**Required work**
Restate every line below word for word, but drop each picture.

**Data for analysis**
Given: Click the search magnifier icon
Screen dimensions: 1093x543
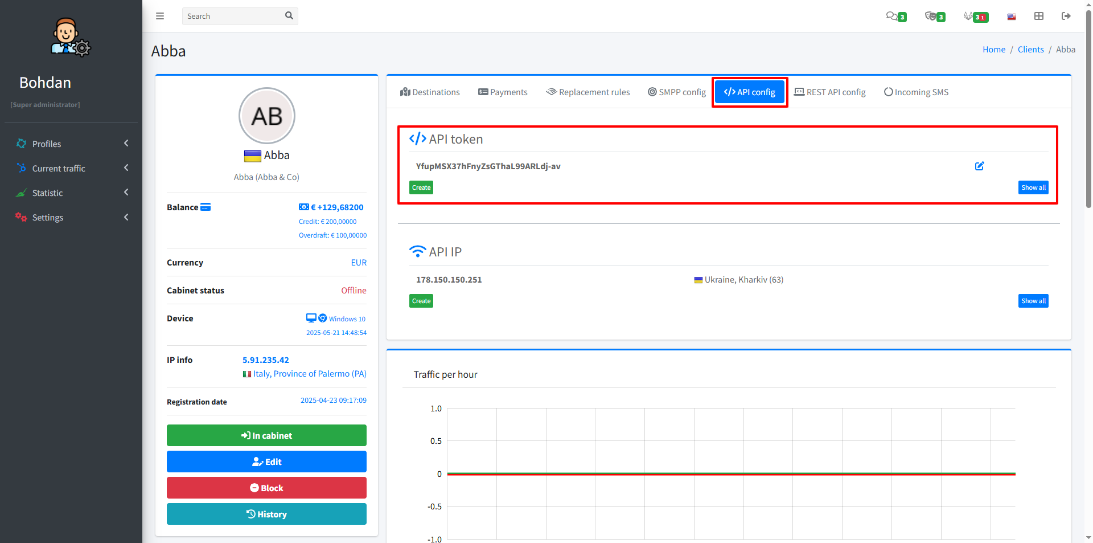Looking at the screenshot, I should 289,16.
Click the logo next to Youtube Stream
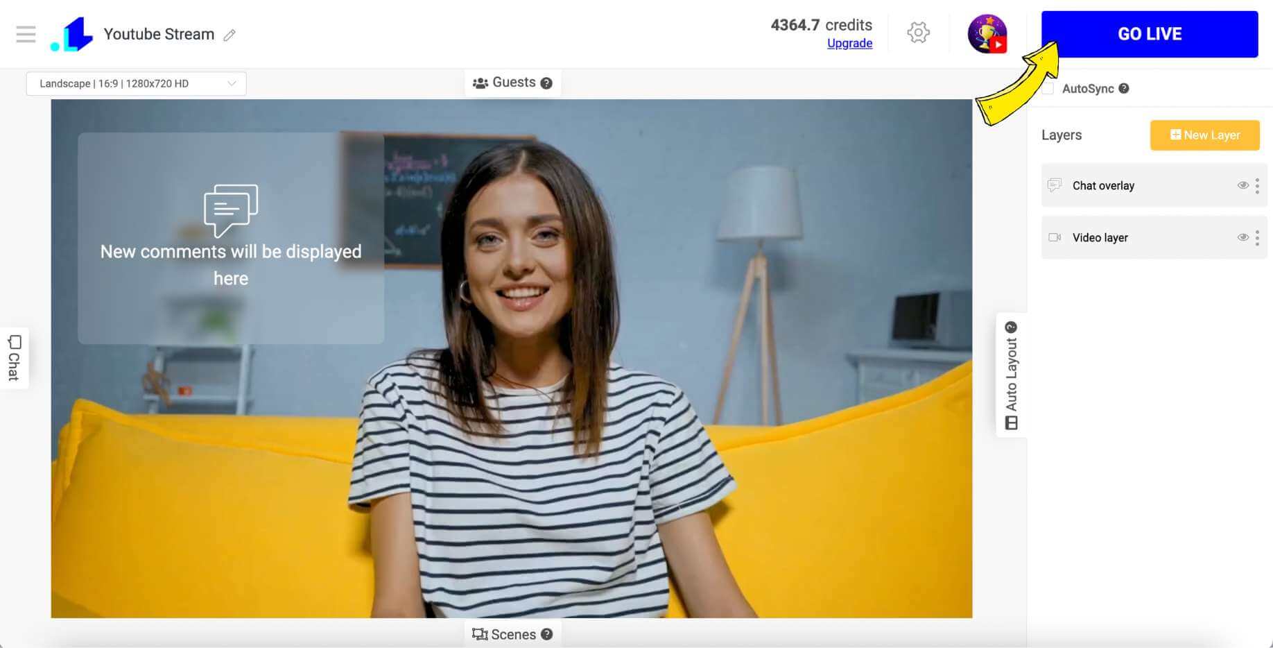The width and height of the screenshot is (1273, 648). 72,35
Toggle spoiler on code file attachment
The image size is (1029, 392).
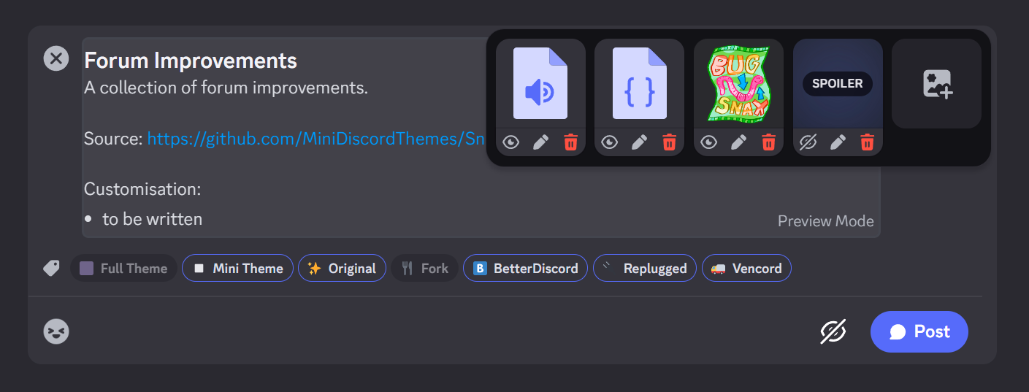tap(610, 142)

**Expected answer**
Given: Click the search magnifier icon
Screen dimensions: 1093x543
Looking at the screenshot, I should 289,16.
Click the logo next to Youtube Stream
The width and height of the screenshot is (1273, 648). 72,35
Toggle spoiler on code file attachment
The image size is (1029, 392).
tap(610, 142)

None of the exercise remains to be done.